Tampa Bay traded Evan Longoria to the Giants on Wednesday for Christian Arroyo, Denard Span, Matt Krook and Stephen Woods. The move upgrades the Giants’ third base position while muddling up the Rays’ infield depth chart.
For Longoria, his fantasy value barely moves. He goes from one pitcher-friendly park to another. Both Tropicana Field and AT&T Park suppress right-handed power, but AT&T does so to an even larger degree. The offenses on both teams are subpar. He’ll bat near the top of each lineup. Not a major fantasy change for the 32-year-old third baseman.
The concern is that Longoria’s talent has been declining for several seasons. Last year he hit .261 with only 20 home runs, his lowest total since he hit 17 dingers in an injury-shortened 2012. In fact, his 96 wRC+ in 2017 ranked bottom-three in baseball among qualifying third basemen. He’s not a difference-maker at third base, but he’s better than Pablo Sandoval and Christian Arroyo, who the Giants had lined up to play third.

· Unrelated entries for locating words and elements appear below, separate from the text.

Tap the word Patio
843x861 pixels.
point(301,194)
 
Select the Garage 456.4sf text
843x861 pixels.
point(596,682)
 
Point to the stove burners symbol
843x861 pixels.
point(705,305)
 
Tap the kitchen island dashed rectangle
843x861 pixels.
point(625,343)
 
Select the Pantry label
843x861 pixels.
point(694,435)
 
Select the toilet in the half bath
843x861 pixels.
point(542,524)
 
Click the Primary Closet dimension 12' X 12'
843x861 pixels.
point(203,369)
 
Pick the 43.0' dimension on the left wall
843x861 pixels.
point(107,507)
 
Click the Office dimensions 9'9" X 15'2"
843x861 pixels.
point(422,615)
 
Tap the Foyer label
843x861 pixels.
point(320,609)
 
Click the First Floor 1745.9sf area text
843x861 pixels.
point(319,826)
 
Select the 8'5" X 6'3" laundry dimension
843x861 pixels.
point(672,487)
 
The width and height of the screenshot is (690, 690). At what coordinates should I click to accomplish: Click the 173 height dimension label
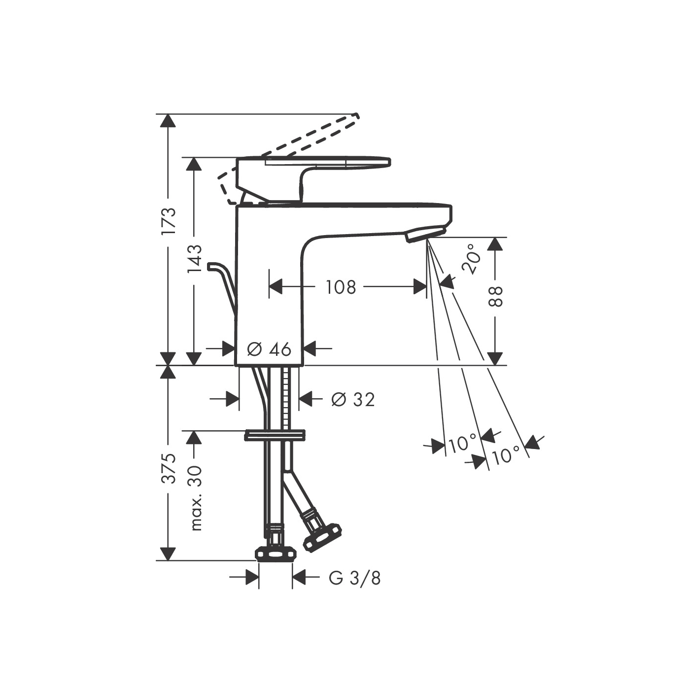[x=169, y=220]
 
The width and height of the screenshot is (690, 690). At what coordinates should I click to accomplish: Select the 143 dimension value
[x=195, y=258]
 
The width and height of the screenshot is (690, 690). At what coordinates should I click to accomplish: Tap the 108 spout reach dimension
[x=341, y=286]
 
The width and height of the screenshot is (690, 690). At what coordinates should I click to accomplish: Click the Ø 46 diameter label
[x=269, y=349]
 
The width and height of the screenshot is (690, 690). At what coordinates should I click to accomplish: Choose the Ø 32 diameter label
[x=353, y=399]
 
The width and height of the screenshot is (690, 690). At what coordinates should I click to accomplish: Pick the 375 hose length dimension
[x=169, y=468]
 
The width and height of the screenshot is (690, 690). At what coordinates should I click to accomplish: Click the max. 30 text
[x=196, y=498]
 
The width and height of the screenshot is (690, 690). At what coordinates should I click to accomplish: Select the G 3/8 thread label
[x=355, y=578]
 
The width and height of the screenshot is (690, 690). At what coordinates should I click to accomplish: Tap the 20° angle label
[x=471, y=259]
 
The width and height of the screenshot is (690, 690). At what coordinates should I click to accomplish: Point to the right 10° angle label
[x=506, y=454]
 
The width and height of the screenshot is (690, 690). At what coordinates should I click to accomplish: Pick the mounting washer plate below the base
[x=275, y=435]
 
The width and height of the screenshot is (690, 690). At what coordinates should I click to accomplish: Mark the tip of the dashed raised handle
[x=356, y=117]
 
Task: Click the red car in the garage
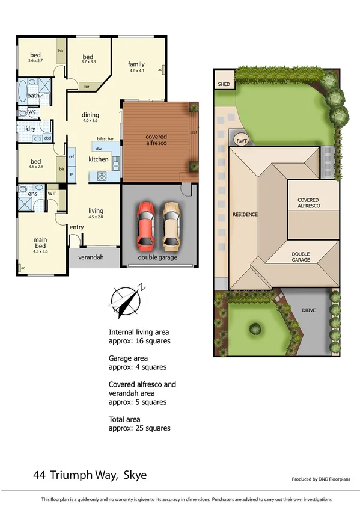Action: [145, 226]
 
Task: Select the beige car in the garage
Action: [171, 226]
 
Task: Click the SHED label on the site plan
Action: [224, 85]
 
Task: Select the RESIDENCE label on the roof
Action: [245, 215]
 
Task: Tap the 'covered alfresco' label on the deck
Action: [156, 140]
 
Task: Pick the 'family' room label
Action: [136, 64]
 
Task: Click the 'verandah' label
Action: [91, 257]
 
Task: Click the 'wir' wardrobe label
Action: [52, 192]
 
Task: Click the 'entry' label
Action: [76, 227]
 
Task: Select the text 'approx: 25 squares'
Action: [139, 428]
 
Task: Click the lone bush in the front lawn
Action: [255, 329]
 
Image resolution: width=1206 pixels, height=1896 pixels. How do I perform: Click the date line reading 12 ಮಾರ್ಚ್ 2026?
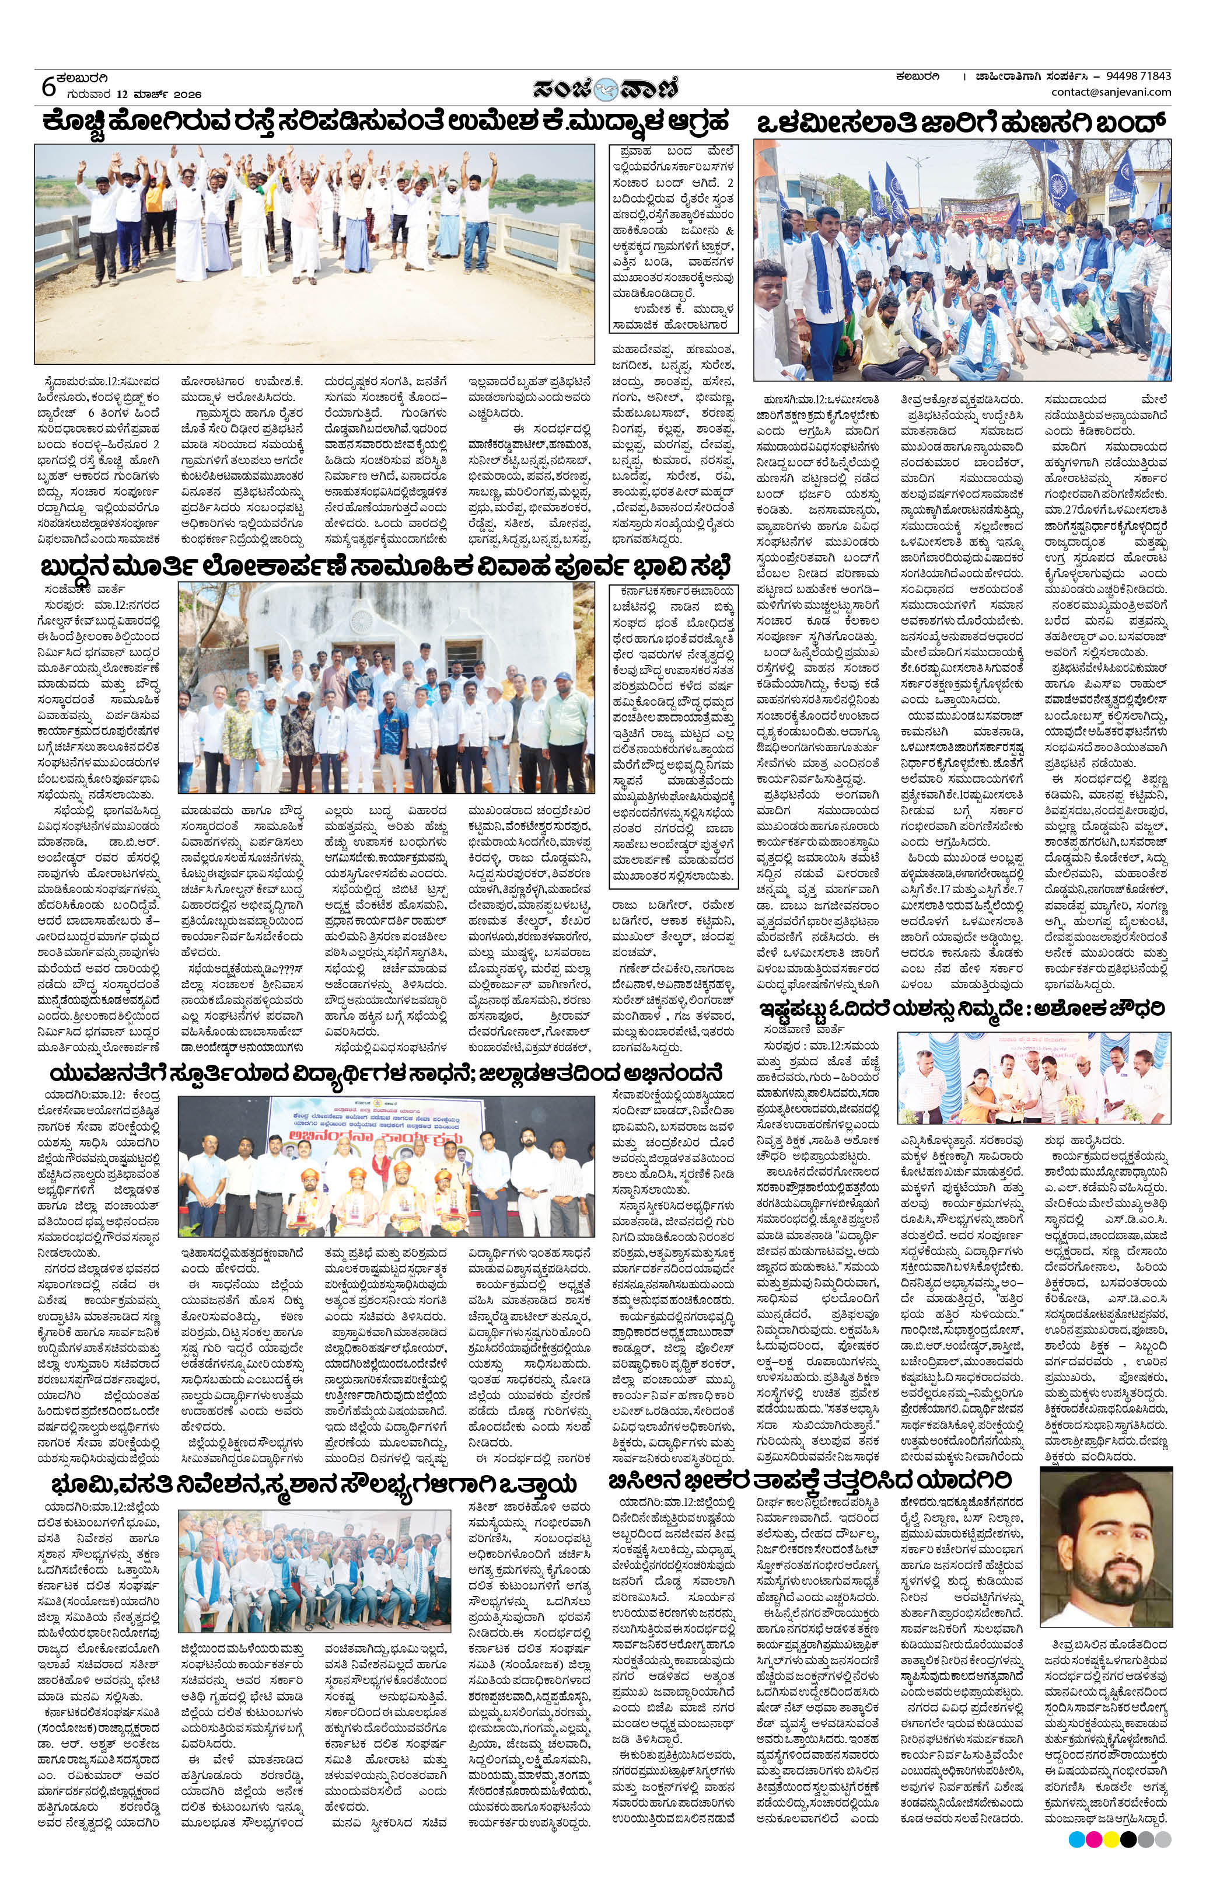[128, 93]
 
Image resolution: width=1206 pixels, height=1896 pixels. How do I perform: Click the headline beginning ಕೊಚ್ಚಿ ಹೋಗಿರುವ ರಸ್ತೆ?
[386, 124]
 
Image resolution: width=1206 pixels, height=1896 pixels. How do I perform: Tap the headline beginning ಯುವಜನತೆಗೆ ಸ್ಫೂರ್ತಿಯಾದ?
[386, 1074]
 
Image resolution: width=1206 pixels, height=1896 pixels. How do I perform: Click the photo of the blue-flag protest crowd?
[962, 260]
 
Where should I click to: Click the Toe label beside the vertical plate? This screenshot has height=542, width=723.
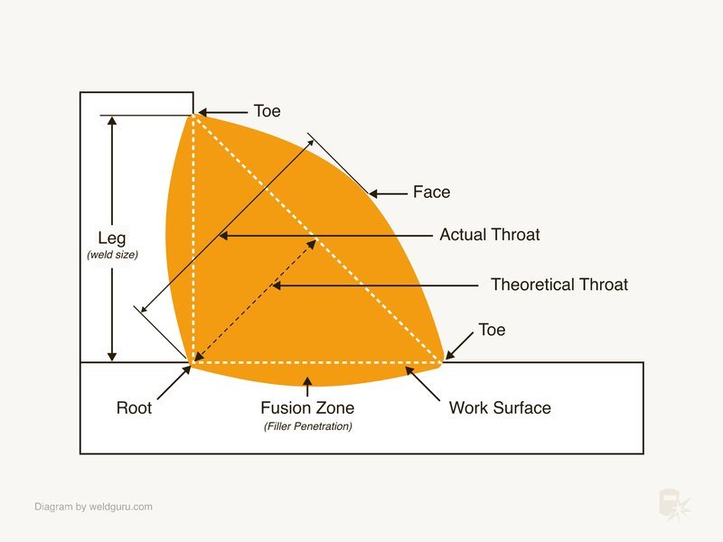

As for the rest of the Giants team, the lineup will see a small jump in counting stats. Also, with Span on the move, the Giants need a center fielder. It was a position of need coming into the offseason, but now it’s front and center. It’s been reported that the Giants view prospect Steven Duggar as a long-term option in center field, but whether they’re ready to commit to him yet remains to be seen.
As for the Rays, their infield depth chart was already a mess, and now it’s even more confusing.
The Rays are set in the outfield with Steven Souza, Corey Dickerson, and Kevin Kiermaier, with Mallex Smith serving as the fourth outfielder. The light-hitting Span (.272 AVG with 12 HR and 12 SB in 2017) isn’t good enough to play center field anymore (that’s why the Giants got rid of him), but he doesn’t hit well enough for a corner spot, either. If the Rays are unable to flip him to another team, he’s likely headed to the end of the bench or will be released.
Arroyo struggled in the majors last season, hitting .192 with three homers in 135 plate appearances. While he was ranked as the top prospect in the Giants’ system by MLB.com, it’s a weak system, and he’s no future superstar. All of his value is in his Hit Tool (60 grade), though he hasn’t shown he can hit in the majors yet.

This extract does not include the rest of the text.